30 | Memangnya Siapa yang Mau Tahu Isi Kepalamu?

21 5 0
                                    

Saat ini, Raven Kalundra sedang absen sebagai Narai, tapi tidak juga sedang balik jadi Raven. Untuk pertama kalinya, aku beralih eksistensi jadi sebutir pemikiran di tengah hampanya ketidaksadaran.

Gampangnya, aku sadar bahwa aku sedang tidak sadar.

Kalau timeline alur tidak terganggu, aku bakal mendekam di sini selama tiga hari. Itu pengetahuan yang tidak begitu berguna karena tidak ada jam yang bisa kupelototi di kehampaan ini.

Sekarang, apa yang harus kupikirkan untuk jaga-jaga biar eksistensiku tidak lenyap?

Oh, ya. Meski entah sudah berapa lama yang berlalu sampai saat ini, aku sudah kangen sekali dengan diriku di tempo hari-benar sekali, tempo hari yang itu. Memangnya yang mana lagi kalau bukan di malam pesta Lumuxin itu, saat penutupnya malah berupa sepasukan penyusup yang dipimpin seorang sialan dengan penyamaran super niat.

Hai, halo, kepada diriku di tempo hari yang itu, aku cuma ingin tanya, nih.

APA-APAAN YANG KAU LAKUKAN SAAT ITU?!

Keadaanku sekarang tidak bisa dibilang berkepala tenang, tapi ketika aku mereka ulang ingatan tentang apa yang kulakukan pada pesta kekacauan itu-dengan jengah setengah mati, serius, aku tidak habis pikir.

Kenapa kenapa kenapa kenapa?

Padahal seharusnya aku tahu.

Bagaimana setiap kejadian di dalam kisah ini serupa domino yang menyelesaikan sebuah puzzle sempura. Mengapa setiap kejadian, mau sebaik atau seburik apa pun, harus terjadi di dalam kisah ini.

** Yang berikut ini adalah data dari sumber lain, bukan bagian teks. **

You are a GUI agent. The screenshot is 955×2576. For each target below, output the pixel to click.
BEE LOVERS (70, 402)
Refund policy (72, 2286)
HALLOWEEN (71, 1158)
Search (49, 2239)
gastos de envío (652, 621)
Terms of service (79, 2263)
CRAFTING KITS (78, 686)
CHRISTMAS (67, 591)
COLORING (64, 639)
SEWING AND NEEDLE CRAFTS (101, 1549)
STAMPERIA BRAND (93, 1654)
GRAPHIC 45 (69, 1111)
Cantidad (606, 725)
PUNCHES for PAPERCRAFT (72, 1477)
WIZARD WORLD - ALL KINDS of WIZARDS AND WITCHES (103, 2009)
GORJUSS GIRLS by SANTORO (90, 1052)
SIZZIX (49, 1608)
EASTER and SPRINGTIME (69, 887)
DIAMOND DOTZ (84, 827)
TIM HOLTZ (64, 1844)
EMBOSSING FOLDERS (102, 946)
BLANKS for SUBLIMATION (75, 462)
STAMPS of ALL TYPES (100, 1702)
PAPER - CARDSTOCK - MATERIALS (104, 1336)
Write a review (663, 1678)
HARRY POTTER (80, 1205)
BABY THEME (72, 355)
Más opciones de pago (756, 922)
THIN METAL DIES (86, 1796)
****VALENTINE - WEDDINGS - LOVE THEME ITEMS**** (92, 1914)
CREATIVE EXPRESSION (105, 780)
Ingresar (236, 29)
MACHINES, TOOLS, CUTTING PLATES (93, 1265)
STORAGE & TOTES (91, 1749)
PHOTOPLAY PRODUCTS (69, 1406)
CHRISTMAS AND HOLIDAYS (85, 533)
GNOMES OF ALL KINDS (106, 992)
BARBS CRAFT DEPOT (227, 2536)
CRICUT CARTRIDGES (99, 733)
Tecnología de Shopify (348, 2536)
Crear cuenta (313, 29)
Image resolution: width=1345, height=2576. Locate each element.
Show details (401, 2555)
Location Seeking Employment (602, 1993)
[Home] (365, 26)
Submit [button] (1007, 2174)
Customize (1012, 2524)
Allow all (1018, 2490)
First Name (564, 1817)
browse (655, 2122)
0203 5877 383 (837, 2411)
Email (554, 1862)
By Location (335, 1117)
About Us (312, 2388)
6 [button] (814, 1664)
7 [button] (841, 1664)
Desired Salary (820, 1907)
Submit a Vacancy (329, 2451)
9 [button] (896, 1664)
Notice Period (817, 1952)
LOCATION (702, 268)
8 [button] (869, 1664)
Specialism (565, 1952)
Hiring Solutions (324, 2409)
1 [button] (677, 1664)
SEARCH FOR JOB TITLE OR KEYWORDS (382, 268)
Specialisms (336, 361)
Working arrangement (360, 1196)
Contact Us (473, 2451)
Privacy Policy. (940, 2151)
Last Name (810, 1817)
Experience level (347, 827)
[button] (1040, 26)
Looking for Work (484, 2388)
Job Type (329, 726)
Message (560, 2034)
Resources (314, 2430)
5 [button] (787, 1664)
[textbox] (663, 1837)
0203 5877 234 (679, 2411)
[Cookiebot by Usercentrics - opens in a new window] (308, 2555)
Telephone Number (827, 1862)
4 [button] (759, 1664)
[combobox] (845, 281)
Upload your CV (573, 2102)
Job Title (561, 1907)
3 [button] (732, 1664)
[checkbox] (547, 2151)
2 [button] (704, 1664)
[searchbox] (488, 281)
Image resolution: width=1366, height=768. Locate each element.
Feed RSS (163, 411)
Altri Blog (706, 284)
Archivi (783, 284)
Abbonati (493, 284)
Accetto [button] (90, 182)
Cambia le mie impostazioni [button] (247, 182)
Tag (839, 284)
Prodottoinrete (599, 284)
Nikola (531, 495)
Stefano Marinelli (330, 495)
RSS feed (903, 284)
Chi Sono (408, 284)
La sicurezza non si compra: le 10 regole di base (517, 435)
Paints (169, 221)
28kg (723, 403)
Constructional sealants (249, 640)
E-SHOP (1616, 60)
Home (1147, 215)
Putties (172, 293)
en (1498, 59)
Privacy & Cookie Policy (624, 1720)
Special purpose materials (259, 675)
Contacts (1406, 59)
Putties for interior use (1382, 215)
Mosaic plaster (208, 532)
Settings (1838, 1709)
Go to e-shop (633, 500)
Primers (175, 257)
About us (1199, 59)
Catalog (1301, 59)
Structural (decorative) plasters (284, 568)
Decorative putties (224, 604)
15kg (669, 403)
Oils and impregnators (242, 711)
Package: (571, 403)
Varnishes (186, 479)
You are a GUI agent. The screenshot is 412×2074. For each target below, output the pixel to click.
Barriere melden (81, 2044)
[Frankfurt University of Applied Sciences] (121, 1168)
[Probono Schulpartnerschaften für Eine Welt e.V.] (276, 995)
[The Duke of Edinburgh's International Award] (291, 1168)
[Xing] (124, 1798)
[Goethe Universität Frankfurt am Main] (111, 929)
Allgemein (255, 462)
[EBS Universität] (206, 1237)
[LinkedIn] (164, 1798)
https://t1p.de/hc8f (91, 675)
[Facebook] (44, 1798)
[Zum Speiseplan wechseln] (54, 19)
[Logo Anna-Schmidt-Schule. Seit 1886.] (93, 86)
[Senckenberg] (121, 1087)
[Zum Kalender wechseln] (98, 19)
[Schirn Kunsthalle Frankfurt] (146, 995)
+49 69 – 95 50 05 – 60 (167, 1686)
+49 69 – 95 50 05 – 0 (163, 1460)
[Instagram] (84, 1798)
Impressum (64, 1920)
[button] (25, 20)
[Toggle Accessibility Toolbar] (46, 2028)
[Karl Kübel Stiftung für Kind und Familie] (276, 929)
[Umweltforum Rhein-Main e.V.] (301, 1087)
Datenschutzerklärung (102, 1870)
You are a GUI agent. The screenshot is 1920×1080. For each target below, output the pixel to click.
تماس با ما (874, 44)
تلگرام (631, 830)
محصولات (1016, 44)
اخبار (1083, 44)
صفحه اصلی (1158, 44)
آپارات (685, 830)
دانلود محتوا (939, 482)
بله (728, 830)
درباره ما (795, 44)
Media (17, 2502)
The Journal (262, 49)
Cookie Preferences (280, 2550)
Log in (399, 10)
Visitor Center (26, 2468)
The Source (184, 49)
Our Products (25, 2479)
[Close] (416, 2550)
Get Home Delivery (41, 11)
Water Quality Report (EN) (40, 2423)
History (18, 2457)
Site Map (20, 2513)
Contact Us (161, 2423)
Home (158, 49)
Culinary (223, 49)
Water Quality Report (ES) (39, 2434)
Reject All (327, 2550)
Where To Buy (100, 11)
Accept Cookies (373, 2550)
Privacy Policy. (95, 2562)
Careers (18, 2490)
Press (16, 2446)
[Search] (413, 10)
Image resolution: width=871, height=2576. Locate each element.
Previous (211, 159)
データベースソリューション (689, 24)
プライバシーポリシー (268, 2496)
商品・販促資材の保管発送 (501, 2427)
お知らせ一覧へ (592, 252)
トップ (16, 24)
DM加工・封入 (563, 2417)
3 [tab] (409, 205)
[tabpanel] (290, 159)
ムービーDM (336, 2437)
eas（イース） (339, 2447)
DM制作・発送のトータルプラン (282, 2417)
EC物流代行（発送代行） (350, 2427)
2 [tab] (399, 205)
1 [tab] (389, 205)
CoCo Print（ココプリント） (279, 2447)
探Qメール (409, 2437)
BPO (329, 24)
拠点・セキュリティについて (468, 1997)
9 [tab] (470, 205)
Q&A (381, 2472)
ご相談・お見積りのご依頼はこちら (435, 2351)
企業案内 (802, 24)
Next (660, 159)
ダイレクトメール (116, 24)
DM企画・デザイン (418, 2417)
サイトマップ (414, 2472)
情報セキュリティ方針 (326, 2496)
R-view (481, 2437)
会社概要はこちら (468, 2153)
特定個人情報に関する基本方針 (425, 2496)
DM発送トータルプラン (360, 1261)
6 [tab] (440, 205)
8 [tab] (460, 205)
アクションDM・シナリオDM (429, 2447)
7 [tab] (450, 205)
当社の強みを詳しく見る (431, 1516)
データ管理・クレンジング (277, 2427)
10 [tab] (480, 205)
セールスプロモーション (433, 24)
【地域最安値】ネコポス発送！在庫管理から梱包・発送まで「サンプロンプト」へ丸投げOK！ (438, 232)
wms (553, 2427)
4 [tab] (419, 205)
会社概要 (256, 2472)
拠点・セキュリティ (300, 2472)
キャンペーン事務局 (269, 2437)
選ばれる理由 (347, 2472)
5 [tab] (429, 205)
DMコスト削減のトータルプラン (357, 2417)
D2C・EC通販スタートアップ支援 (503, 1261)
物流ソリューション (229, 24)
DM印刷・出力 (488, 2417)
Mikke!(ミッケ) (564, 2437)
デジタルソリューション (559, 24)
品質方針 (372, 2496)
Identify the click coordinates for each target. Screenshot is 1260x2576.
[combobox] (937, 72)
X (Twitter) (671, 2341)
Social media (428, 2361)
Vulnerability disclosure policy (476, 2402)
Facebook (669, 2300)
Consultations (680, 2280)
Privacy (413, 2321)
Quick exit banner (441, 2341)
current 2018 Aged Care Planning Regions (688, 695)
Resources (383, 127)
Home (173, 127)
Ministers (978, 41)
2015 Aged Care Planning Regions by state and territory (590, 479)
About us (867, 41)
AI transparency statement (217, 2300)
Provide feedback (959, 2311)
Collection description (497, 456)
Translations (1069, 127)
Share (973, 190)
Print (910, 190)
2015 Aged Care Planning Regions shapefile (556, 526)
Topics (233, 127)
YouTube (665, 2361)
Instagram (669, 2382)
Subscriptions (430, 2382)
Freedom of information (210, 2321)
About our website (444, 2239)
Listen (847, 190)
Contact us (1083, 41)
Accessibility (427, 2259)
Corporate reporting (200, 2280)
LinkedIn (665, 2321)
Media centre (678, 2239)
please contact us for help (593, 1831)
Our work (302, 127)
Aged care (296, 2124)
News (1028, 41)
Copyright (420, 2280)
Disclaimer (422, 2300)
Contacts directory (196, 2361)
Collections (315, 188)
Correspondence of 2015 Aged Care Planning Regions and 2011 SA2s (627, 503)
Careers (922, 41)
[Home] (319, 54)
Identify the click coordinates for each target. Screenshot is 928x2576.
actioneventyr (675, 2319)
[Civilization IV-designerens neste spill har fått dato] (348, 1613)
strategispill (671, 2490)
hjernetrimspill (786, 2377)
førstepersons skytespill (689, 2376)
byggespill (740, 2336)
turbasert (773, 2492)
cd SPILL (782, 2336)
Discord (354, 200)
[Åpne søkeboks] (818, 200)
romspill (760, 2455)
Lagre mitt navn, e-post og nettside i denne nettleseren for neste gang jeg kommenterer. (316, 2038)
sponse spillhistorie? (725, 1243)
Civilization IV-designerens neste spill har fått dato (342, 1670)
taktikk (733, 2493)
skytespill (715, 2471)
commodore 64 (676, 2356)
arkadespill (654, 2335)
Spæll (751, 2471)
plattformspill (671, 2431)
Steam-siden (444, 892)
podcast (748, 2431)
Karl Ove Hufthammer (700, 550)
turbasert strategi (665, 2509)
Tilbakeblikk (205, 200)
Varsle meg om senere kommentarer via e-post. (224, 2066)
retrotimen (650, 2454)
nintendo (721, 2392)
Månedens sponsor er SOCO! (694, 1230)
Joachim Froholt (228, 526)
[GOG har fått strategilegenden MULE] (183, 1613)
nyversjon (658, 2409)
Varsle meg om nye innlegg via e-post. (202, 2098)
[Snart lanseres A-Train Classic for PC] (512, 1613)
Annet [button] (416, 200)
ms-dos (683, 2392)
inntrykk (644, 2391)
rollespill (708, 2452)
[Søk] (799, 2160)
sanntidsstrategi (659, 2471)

Baik, contoh langsung. Malam itu, seharusnya Lenavern terjatuh, mengakibatkan luka yang cukup parah untuk membuatnya tidak sadar selama tiga hari. Kejadian ini akan membuat Narai jatuh dalam rasa bersalah, sekaligus disalahkan oleh Pramu lain. Koordinasi di antara Pramu meretak. Rasa tidak percaya menyeruak. Belum lagi Leopold, dia harus lebih protektif dalam bertindak.

Ya, ya, semua itu kedengarannya buruk sekali.

Kau bakal menyumpahiku karena menurutmu aku seharusnya bersyukur tidak perlu jungkir balik melewati segala halang rintang itu. Seharusnya aku bersyukur dengan keberuntunganku berhasil menghindarinya dan dapat cuti cuma-cuma tiga hari.

Heh. Yang benar saja.

Raven Kalundra dan keberuntungan? Mana pernah bersua.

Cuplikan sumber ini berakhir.